The company already has indirect holdings in cable and satellite operations worldwide, including 2.3 million subscribers in Japan, Puerto Rico, Chile and Argentina.

In February, Liberty made a joint bid with London investment firm Klesch & Co. to buy a 55 percent stake in six of Deutsche Telekom AG's cable-TV businesses, which have half of Germany's 20 million cable subscribers.

Liberty also this month spent $1.4 billion and traded some Latin American assets for a 44 percent stake in UnitedGlobalCom, which has 10 million cable, satellite and Internet customers worldwide.

Malone gained the upper hand in that deal because UnitedGlobalCom is swimming in billions in debt as it attempts to upgrade old cable networks. Malone twice renegotiated the terms of the deal and ultimately drove down its price by 37 percent.

Malone is trying to squeeze Deutsche Telekom, too, demanding a lower price on the $2.6 billion deal.
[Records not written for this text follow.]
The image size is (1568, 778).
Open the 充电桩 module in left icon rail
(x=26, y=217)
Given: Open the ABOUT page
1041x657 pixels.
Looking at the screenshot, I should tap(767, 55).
"This is so classic Malone, what he's about to do to Deutsche Telekom," Landesman told Bloomberg News. "He doesn't have a deal until the ink is dry."

Malone's ability to wring concessions at the bargaining table has created a loyal following of analysts and investors who believe Liberty will only grow without AT&T.

"Liberty is going to emerge from AT&T as a renaissance company," said Barton, who is Malone's friend and a Liberty shareholder. "It's well-funded. It's filled with smart people. And it's run by possibly one of the greatest executives in the media business."